となり,二項分布の極限としてポアソン分布を得ることができた。

負の二項分布→ポアソン分布の変換

負の二項分布においても, n \rightarrow \infty, \lambda = n(1-p) = nqという極限を取ると,ポアソン分布 Po(\lambda)に変換される。


 \displaystyle 
NB(n, p) \rightarrow Po(\lambda) \quad (n \rightarrow \infty, \lambda = n(1-p) = nq)

この式を得てみよう。

方針

負の二項分布は以下の通りである。


 \displaystyle 
NB(x|n, p) = \dbinom{n+x-1}{x}  p^n (1-p) ^x

負の二項分布の式を変形して,最終的にポアソン分布の各項を作っていくことを目指していく。

負の二項分布の式変形

まず負の二項分布を階乗の形に変形する。
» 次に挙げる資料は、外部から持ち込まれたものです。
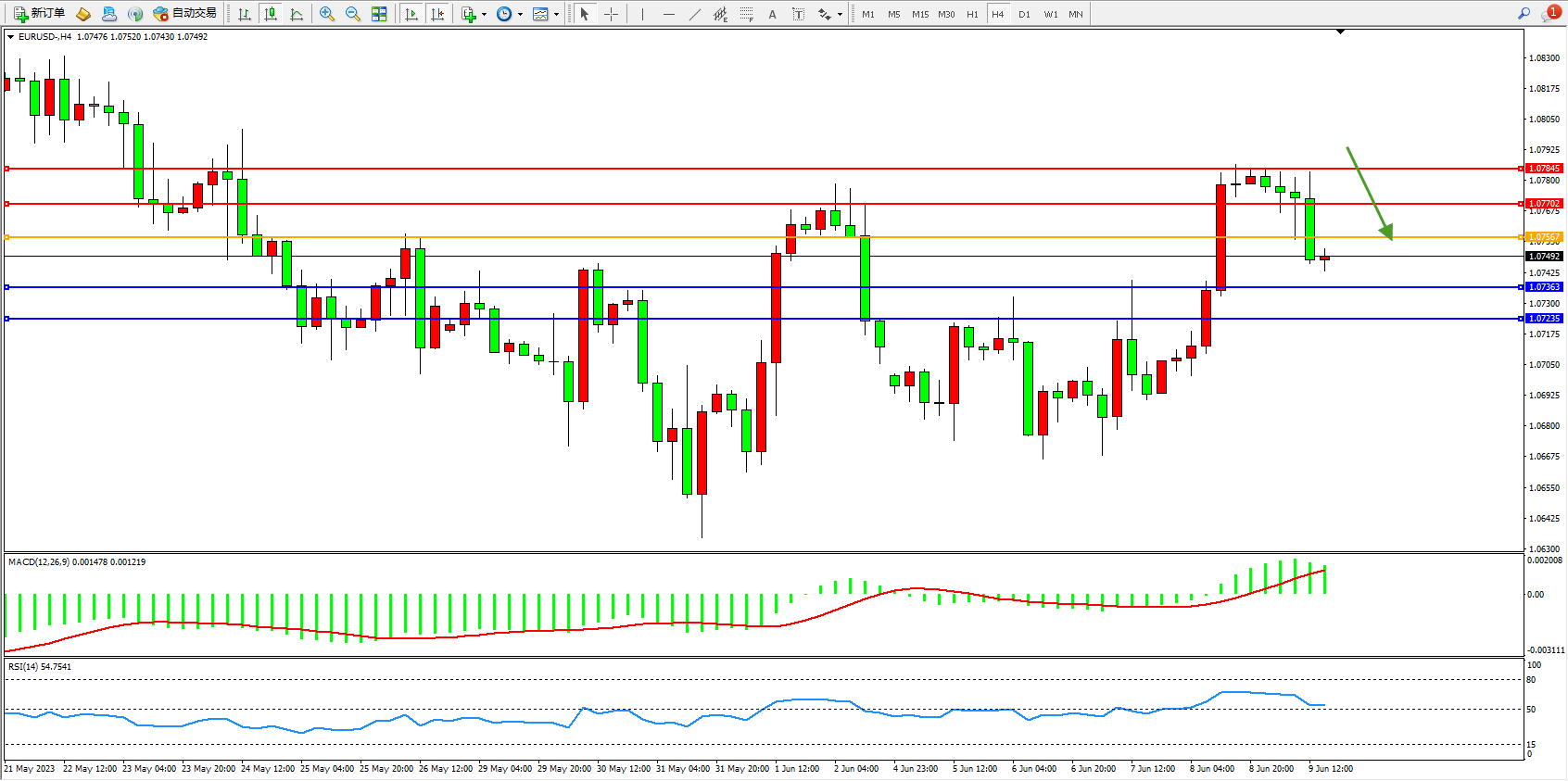
Task: Click the search magnifier icon
Action: coord(1524,13)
この際,二項分布のときと同様な式変形をしたいので, q = 1-pとして式を書き直す。


 \begin{align}
NB(x|n, p) 
&= \dbinom{n+x-1}{x}  p^n (1-p) ^x  \\
&= \frac{(n+x-1)!}{x! (n-1)!} (1-q)^n q^x 
\end{align}


二項分布の式変形と同様に, x!の部分はそのまま使う。また,


 \displaystyle 
q^x= \frac{(nq)^x}{n^x} = \frac{\lambda ^x }{n^x}
という形を作ってみる。

更に,


 \displaystyle 
\frac{(n+x-1)!}{(n-1)!} = n(n+1) \cdots (n+x-1)
という, x個の項の掛け算が得られるので,先ほど出てきた n^xの項とセットにすると見通しが良くなる。

ここまででいったん式変形してみる。


 \begin{align}
NB(x|n, q) 
&= \frac{1}{x!} \times \frac{n(n+1) \cdots (n+x-1)}{n^x} \times (nq)^x \times (1-q)^n \\
&= \frac{1}{x!} \times  \left(1 + \frac{1}{n} \right) \cdots  \left( 1 + \frac{x-1}{n} \right) \times \lambda ^x \times (1-q)^n \\
\end{align}

このうち2番目の項は n \rightarrow \inftyの極限で1に収束する。

 e^{- \lambda}の項は


 \begin{align}
(1-q)^n
&= \left(1 - \frac{\lambda}{n}  \right)^n 
&\rightarrow e^{- \lambda}
\end{align}

と変形できる。

これを用いると,


 \begin{align}
NB(x|n, q) 
&= \frac{1}{x!} \times \ \left(1 + \frac{1}{n} \right) \cdots  \left( 1 + \frac{x-1}{n} \right) \times \lambda^x \times \left(1 - \frac{\lambda}{n}  \right)^n  \\
& \rightarrow  \frac{1}{x!} \times \lambda^x \times e^{- \lambda} \\
&= Po(\lambda)
\quad (n \rightarrow \infty)
\end{align}

となり,二項分布のときと同様に,負の二項分布の極限としてポアソン分布を得ることができた。

まとめ

統計検定1級の頻出分野であるポアソン分布について,二項分布および負の二項分布からポアソン分布へ変換する方法についてまとめた。